Table 1 Sources of germplasm used in haploidy induction crosses with the KHI.

Induction crosses

The induction crosses occurred naturally in the 2021–2022 growing season in an isolated field located in an experimental area at the Federal University of Viçosa (UFV) in the municipality of Viçosa (20°50’30”S, 42°48’30”W, at an altitude of 720 m). The experiment design was completely randomized, with 25 treatments and three replications. Each pollination plot consisted of two 5-m rows of females to be induced. They were detasseled before anther dehiscence. Four rows of the inducer were planted in each plot at four different times. The first planting was performed one week after sowing the females. The other plantings were performed at five-day intervals after the first inducer planting. An outer border with two rows of inducer was also sown. The females and the inducers were planted with a spacing of 20 cm between plants and 70 cm between rows. Thinning was performed at stage v3 to remove the less developed plants so that there were five plants per m.

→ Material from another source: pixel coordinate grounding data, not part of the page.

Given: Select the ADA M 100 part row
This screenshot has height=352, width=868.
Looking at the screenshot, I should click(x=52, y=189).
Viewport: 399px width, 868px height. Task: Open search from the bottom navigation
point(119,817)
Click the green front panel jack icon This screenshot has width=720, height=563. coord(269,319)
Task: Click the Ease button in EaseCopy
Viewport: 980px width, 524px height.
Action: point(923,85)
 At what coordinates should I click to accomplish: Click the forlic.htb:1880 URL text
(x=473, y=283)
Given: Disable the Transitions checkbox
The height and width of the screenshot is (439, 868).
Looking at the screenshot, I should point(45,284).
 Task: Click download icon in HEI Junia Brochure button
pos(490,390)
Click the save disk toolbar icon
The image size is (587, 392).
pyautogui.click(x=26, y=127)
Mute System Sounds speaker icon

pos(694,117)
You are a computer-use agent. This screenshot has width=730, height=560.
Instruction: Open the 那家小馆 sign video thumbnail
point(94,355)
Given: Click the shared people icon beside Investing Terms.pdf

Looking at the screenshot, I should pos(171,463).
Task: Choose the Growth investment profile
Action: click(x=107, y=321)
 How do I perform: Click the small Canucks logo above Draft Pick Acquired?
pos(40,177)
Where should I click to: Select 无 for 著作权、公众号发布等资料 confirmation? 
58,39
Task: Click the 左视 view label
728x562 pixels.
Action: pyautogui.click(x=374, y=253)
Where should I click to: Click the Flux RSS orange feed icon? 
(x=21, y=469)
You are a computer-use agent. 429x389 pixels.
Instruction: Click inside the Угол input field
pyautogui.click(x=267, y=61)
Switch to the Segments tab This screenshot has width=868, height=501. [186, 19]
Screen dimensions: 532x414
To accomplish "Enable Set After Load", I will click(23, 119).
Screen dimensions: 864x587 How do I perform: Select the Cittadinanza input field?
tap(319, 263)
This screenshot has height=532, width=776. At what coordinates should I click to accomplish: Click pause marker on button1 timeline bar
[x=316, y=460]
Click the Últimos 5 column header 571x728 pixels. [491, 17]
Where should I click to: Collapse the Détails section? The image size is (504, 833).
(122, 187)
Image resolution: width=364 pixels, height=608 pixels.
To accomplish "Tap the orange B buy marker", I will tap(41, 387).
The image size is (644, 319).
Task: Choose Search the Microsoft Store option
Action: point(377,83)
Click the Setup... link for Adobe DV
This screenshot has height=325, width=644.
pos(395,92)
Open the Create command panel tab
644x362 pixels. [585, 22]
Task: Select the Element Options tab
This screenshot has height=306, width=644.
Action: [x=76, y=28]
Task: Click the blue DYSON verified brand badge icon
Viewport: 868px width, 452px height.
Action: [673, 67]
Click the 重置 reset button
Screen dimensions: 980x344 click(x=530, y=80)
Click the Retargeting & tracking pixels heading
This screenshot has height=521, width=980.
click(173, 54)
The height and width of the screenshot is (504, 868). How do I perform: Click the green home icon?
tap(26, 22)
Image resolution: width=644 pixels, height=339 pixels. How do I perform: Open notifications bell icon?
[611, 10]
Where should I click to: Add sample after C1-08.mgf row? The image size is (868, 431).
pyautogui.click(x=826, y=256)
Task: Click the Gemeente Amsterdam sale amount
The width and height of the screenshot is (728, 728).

Identification of haploids

For each replication, the seeds resulting from the crosses were visually separated according to the appearance of purple on the endosperm and embryo (Navajo phenotype), based on the methodology described by Nanda and Chase (1966), to identify haploids; thus, seeds with purple endosperms and white embryos were classified as haploids, those with purple endosperms and purple embryos were classified as diploids, and the seeds without anthocyanin expression in the embryo and endosperm were classified as yellow (Figure 1). In addition to the classes proposed by Nanda and Chase (1966), the purple seed class was also considered a measure of R1-nj penetrance, which was defined by the sum of the haploid and diploid classes. Based on this classification, the estimates of the haploid induction rate (HIR) based on the R1-nj and gene penetrance were obtained by HIR = haploids/total and Penetrance = purples/total.

FIGURE 1

Figure 1 Classification based on the R1-nj marker. (A) Induced popcorn seeds. (B) Induced maize seeds. On the left, seeds showing purple coloration only in the endosperm were classified as putative haploids. On the right, seeds showing purple coloration in both the embryo and the endosperm were classified as diploids.

Seedling vigor

To evaluate vigor, the putative haploid seeds obtained in each pollination plot were germinated in trays containing two sheets of germitest paper and filled with sand. The number of haploid seeds obtained in each plot was variable, so the number of seedlings evaluated in each replicate and treatment was different. In addition to the haploid seeds, 10 putative diploid seeds and 10 seeds of the germplasm from which they originated were also germinated. Before planting, all seeds were treated with a fungicide. The relative vigor of the seedlings was evaluated 10 days after sowing. The evaluation was performed using the putative diploids as a reference. The taller seedlings with greater diameter leaves and stems and purple coloration were classified as diploids (Figure 2).

FIGURE 2

Figure 2 Seedling vigor evaluation. The dotted line separates the diploid reference line from the putative haploid group. The black arrow indicates a diploid. The red arrow indicates a putative haploid.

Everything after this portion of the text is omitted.